# Webassign problem

Compute the electric field at a point .033 cm from q2 along a line running toward q3 in the figure below
square with charges -10uC on top left and top right and on the bottom +5uC on both left and right. q1 top left q2 top right q3 bottom right q4 bottom left I need the magnitude __N/C each side of the square is .1 m by the way

kq/r^2

## The Attempt at a Solution

6.71641791x10^5-q4 to test charge
3.10580441x10^6-q3 to test charge
8.26446281x10^7-q2 to test charge
8.11615113x10^6-q1 to test charge

angle facing test charge on top triangle- 18.2629 degrees
angle facing test charge on bottom triangle- 33.8221 degrees

my friend told me to do this form here to get the answer but i am so confused

"ok now break down the fields into x and y components based on those angles. the x and y for the 2 triangles. Basically the 2 sides find the field on those 2 sides
using the field u found and the angle and sin and cos. Then u take the x and y each triangle and add them up --- x+x and y+y. then add the other 2 fields u got the the the y total. Now take the x total and the new y total and pythagorize that and that is the answer.

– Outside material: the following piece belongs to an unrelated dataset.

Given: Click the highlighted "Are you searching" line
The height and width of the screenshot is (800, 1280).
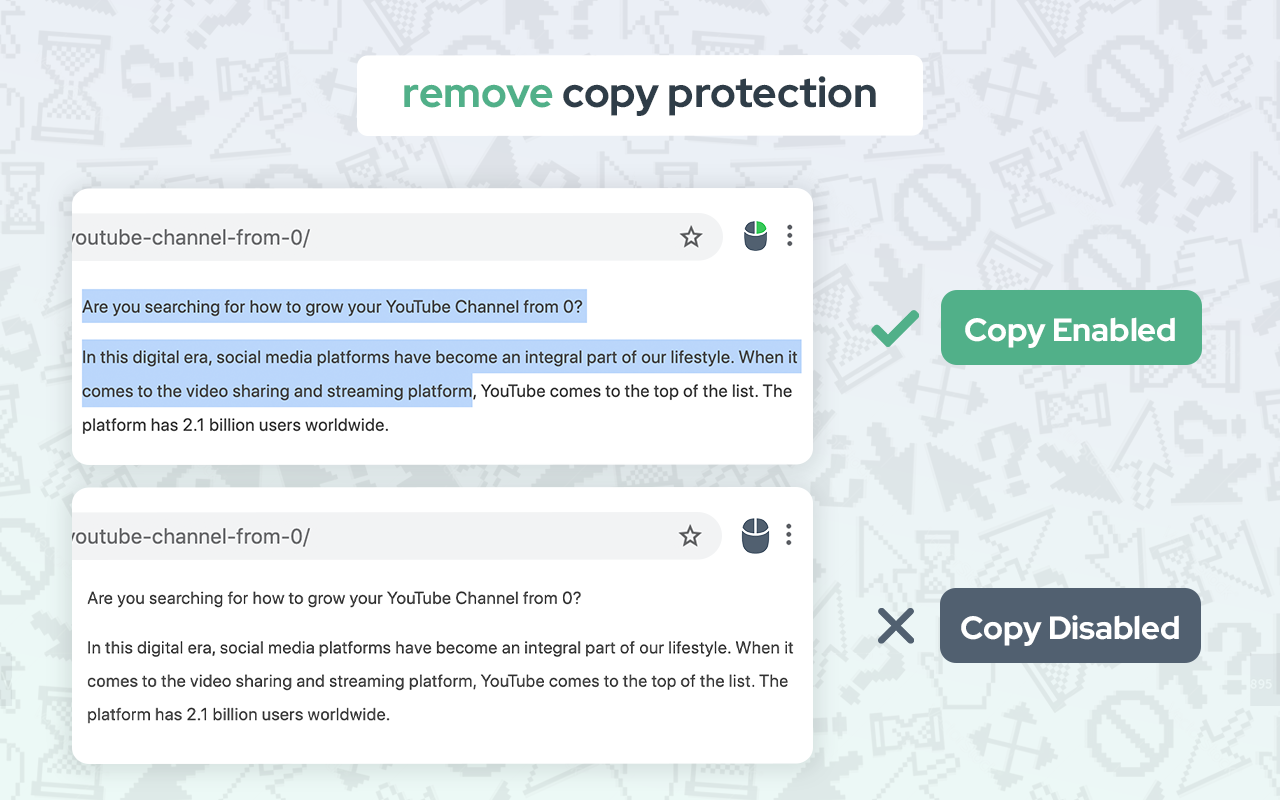Looking at the screenshot, I should 332,307.

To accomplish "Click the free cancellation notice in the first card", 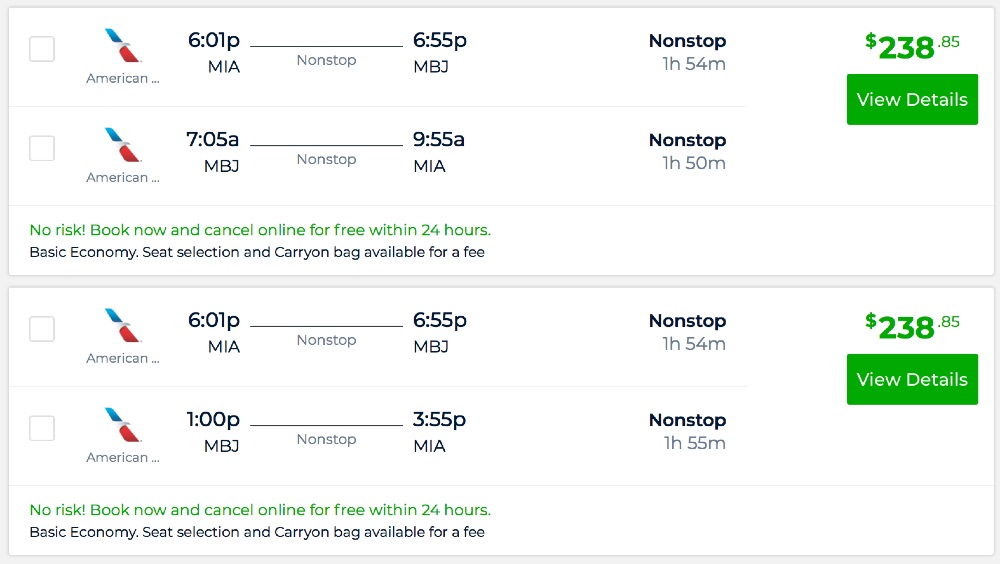I will tap(260, 230).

Related Introductory Physics Homework Help News on Phys.org
i do not know how to finish this problem if someone could help me it would be appreciated thanks

if you don have an acount on this website, aim me on mynameisbuddyl if you can help me

hey guys its been like 24 hours thanks for the help i appreciate it!

dynamicsolo
Homework Helper
Here's a few things you should keep in mind about the Homework Forum:

This is not a staffed site or a technical support service. The people who help with problems here are other forum members, mostly other students, mostly helping out in bursts or short stretches, and all of them unpaid.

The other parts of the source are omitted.